▼
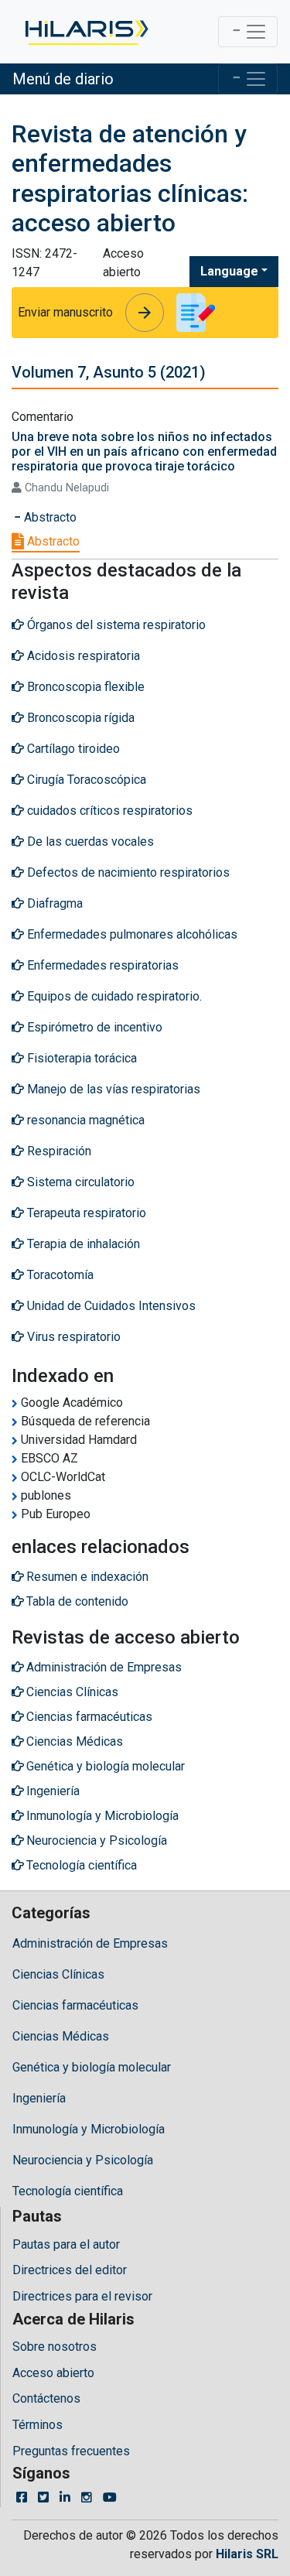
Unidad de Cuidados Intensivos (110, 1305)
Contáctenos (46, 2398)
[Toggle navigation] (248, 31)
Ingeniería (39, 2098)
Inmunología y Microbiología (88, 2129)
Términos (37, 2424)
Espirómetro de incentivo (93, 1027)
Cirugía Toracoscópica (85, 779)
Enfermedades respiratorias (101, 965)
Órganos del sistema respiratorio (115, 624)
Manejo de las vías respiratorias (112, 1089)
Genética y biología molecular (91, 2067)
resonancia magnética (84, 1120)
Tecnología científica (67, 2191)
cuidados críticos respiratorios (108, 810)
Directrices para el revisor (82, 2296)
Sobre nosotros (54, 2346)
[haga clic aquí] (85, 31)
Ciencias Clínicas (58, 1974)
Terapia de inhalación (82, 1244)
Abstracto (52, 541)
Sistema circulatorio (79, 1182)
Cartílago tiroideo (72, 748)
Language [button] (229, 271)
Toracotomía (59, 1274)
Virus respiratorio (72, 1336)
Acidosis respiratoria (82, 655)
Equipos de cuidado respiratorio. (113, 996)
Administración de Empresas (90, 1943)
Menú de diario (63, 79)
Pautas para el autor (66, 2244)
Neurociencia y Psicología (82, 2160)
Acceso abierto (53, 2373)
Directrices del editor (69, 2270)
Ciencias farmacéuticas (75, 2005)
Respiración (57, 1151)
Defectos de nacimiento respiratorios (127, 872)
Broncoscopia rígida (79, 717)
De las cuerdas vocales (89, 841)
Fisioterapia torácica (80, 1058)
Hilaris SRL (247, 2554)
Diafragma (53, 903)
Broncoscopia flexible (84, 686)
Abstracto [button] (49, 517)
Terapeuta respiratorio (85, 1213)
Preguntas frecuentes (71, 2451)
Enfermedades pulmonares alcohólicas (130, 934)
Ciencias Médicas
▲
* _Your task_: Which lines in the data hold the string "respiratorios"? Copy each of them.

* _Answer space_:
cuidados críticos respiratorios (108, 810)
Defectos de nacimiento respiratorios (127, 872)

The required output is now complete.